→ **Task requirements**: Please copy out the rows again, unchanged, from the start of the rows through the line that contains "The width and height of the screenshot is (708, 459).".

Rows from a collection
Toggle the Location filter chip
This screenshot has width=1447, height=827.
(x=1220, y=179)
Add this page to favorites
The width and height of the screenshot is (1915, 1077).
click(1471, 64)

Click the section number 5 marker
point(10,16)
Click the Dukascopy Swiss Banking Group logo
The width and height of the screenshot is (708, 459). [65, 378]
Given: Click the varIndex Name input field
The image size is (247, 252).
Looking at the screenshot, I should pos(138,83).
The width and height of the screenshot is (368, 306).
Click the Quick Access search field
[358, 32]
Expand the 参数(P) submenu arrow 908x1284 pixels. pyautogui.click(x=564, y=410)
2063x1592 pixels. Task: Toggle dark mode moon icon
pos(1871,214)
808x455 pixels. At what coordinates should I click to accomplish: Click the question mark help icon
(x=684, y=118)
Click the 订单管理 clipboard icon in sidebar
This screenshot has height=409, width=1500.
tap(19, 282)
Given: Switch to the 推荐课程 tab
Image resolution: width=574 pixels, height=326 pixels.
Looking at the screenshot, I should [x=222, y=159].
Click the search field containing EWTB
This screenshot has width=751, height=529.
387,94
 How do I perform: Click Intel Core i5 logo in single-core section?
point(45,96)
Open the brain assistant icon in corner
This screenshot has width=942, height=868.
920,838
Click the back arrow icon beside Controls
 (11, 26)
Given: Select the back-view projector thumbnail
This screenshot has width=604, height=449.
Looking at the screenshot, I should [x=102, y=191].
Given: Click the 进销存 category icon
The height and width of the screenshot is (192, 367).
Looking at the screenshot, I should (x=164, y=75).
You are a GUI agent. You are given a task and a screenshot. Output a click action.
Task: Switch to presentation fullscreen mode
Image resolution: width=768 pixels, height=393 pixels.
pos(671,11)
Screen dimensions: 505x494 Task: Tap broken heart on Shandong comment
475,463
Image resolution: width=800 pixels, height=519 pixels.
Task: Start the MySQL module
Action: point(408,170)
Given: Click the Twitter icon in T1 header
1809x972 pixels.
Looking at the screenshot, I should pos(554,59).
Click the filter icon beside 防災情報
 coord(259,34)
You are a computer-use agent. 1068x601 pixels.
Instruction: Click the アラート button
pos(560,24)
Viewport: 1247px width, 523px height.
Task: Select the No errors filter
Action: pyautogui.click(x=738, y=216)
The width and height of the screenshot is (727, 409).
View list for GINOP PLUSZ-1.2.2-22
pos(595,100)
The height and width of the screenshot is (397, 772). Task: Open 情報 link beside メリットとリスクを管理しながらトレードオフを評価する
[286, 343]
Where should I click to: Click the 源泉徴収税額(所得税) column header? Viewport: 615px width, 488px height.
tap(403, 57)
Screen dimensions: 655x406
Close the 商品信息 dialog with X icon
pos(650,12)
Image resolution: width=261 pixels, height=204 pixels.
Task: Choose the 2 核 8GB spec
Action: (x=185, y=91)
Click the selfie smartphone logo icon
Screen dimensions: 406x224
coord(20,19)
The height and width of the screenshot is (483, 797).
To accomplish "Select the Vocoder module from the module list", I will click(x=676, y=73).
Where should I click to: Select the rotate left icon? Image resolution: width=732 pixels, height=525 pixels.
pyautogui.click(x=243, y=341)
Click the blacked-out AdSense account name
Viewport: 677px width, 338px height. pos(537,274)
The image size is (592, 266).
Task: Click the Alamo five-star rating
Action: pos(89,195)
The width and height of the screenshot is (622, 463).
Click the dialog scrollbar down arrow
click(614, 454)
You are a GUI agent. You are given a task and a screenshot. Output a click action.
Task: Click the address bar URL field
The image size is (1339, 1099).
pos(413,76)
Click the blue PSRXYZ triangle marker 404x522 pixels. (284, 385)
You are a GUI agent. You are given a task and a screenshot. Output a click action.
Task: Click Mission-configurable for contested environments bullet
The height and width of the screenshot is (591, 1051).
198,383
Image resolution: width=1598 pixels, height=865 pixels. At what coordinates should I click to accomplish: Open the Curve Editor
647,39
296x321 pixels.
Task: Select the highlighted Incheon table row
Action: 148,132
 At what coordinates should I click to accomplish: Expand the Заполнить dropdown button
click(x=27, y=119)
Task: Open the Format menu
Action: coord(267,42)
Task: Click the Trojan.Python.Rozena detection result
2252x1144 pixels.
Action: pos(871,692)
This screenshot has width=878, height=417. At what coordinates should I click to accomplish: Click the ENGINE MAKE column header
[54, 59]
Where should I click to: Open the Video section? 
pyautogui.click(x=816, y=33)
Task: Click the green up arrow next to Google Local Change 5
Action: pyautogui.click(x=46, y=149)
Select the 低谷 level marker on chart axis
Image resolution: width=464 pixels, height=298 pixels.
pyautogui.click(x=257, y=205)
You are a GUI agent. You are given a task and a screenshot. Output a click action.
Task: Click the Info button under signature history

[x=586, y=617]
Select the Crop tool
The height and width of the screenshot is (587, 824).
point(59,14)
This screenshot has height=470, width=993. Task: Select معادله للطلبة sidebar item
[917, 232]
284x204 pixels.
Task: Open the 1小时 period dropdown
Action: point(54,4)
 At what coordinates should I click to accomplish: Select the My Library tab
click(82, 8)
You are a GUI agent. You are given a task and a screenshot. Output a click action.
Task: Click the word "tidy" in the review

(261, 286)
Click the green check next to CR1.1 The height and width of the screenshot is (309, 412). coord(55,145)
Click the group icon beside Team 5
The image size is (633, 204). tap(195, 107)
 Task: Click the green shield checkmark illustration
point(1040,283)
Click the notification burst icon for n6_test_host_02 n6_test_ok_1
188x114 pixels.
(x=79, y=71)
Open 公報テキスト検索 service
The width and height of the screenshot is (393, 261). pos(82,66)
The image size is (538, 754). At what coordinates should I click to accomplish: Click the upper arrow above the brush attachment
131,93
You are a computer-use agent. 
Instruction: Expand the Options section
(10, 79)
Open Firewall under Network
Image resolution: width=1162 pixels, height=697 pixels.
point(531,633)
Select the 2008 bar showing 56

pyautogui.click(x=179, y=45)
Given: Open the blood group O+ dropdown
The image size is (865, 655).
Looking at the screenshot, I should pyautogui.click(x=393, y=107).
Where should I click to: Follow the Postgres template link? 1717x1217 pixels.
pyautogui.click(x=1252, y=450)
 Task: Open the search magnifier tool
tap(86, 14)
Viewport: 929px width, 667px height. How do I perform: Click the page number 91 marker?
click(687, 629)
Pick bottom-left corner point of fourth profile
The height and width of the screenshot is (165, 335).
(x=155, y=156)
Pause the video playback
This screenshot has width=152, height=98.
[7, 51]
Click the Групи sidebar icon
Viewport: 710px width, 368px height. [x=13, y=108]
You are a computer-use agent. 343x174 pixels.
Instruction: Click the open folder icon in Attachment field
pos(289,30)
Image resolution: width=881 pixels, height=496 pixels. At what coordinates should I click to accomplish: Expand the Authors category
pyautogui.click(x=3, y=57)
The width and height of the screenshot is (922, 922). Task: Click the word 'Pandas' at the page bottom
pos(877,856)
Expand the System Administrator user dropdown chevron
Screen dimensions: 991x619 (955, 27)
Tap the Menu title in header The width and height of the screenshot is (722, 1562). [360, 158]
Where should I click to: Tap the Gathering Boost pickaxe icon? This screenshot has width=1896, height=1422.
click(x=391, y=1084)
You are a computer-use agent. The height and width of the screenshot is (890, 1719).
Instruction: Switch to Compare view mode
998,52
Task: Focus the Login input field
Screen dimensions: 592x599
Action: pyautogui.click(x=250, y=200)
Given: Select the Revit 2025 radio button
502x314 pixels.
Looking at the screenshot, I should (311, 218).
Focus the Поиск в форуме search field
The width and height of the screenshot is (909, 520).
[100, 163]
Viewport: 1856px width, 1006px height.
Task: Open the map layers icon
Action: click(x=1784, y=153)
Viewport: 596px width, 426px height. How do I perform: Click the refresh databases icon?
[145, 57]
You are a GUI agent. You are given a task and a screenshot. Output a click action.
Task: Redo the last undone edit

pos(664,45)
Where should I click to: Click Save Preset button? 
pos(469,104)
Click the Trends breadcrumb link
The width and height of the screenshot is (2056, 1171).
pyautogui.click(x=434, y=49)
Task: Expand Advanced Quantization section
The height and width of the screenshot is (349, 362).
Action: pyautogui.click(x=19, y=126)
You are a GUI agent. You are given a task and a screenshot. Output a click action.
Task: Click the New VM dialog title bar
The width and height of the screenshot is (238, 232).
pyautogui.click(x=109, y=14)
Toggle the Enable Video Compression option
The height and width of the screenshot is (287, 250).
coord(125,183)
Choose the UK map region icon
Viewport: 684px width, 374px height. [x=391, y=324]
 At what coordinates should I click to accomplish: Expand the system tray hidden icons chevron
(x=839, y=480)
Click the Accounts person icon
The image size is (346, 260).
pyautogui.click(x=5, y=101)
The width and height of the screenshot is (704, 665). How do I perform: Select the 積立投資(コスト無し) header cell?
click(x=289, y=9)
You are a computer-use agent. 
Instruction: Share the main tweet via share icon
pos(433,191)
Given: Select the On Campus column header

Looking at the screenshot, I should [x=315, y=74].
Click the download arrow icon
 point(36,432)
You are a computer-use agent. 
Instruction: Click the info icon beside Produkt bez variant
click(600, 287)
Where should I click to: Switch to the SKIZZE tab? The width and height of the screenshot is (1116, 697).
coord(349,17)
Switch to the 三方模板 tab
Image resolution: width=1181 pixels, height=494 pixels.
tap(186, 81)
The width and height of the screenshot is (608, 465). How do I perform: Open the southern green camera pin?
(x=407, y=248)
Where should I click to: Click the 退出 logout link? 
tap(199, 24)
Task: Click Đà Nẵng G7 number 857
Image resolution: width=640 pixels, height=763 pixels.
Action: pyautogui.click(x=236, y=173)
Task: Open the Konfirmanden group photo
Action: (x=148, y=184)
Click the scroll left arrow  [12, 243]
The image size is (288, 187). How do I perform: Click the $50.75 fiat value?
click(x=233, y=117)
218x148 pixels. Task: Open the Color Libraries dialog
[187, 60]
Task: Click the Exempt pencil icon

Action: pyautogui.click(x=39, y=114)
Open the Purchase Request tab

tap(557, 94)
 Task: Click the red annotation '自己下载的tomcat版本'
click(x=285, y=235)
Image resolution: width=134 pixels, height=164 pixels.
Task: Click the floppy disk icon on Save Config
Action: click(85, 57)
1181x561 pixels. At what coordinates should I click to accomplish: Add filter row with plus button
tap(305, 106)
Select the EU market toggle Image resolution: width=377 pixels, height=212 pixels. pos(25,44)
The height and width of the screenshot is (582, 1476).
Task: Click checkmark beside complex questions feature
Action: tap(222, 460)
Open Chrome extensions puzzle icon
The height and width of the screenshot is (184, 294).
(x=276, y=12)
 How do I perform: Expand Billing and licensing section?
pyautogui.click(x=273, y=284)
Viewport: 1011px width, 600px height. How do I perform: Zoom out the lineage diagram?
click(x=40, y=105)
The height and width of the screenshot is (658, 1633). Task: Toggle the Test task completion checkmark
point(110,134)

→ **Complete answer**:
Toggle the Location filter chip
This screenshot has width=1447, height=827.
(x=1220, y=179)
Add this page to favorites
The width and height of the screenshot is (1915, 1077).
click(1471, 64)

Click the section number 5 marker
point(10,16)
Click the Dukascopy Swiss Banking Group logo
The width and height of the screenshot is (708, 459). [65, 378]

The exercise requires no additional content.